Amazon Web Services (AWS) announced on June 4, 2026, the availability of the NVIDIA Nemotron 3 Ultra model on Amazon SageMaker JumpStart. Users can now deploy this open model via a one-click interface within the SageMaker environment, allowing for the development of autonomous agents that require sustained multi-step reasoning. The model supports a context length of up to 1M tokens, enabling it to manage long-running planning and tool-calling sequences.
Nemotron 3 Ultra features 550 billion total parameters, with 55 billion active parameters per forward pass. Its architecture combines Transformer-Mamba MoE (Mixture-of-Experts) designs, optimized for the NVFP4 format. This configuration is engineered to increase inference speeds by 5x and reduce operational costs by up to 30% for agentic tasks compared to dense models. The model is specifically aimed at enterprise use cases, including coding agents, deep research synthesis, and multi-step business workflow orchestration.

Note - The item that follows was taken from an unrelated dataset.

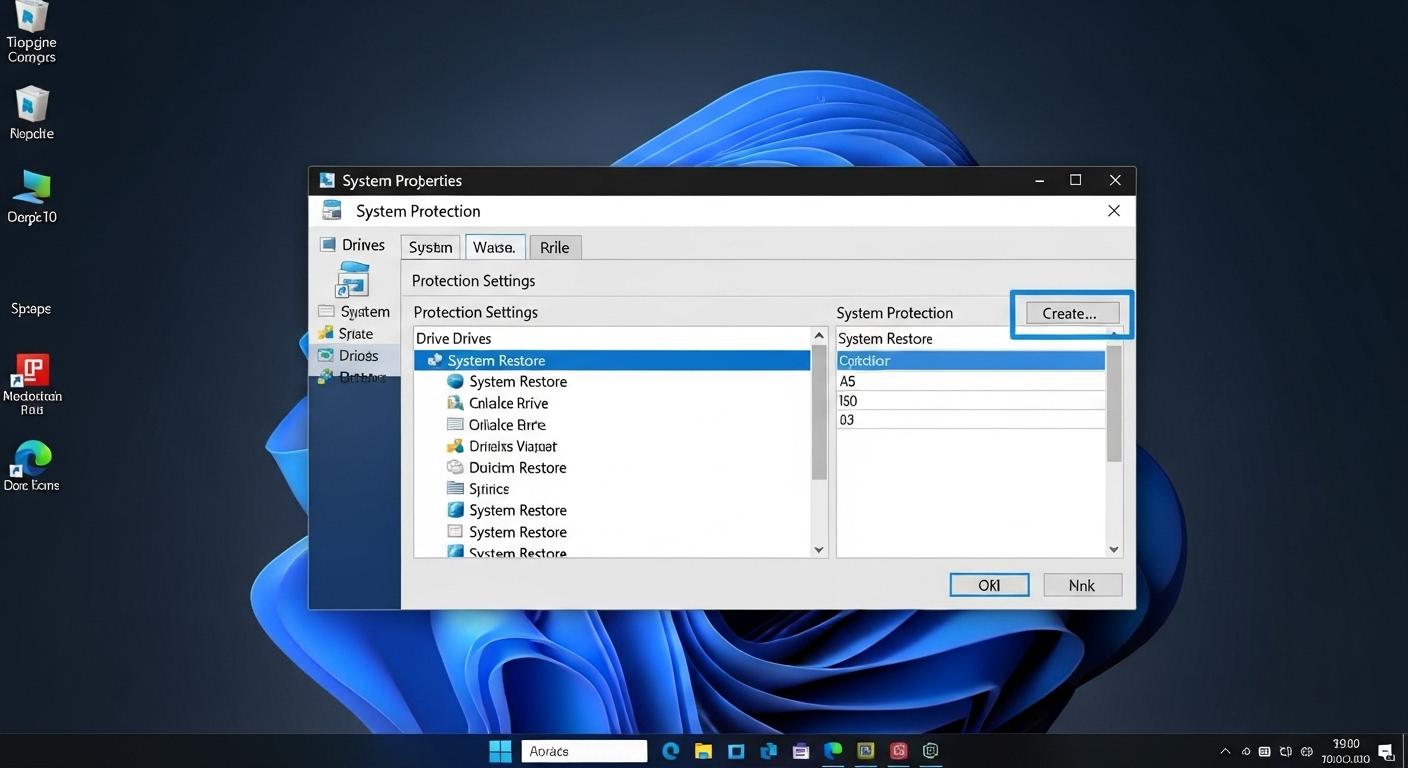Click the Nnk button
The width and height of the screenshot is (1408, 768).
click(1082, 584)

Deployment requires an AWS account and sufficient service quotas for specific GPU instances, such as ml.p5en.48xlarge, ml.p5.48xlarge, or ml.g7e.48xlarge. Amazon notes that these instances incur hourly charges while the SageMaker endpoint remains active. Users can initiate deployment through the SageMaker Studio console or programmatically via the SageMaker Python SDK by referencing the model ID 'huggingface-reasoning-nvidia-nemotron-3-ultra-550b-a55b-nvfp4'. The company emphasizes that users should delete their endpoints upon completion of tasks to prevent ongoing costs.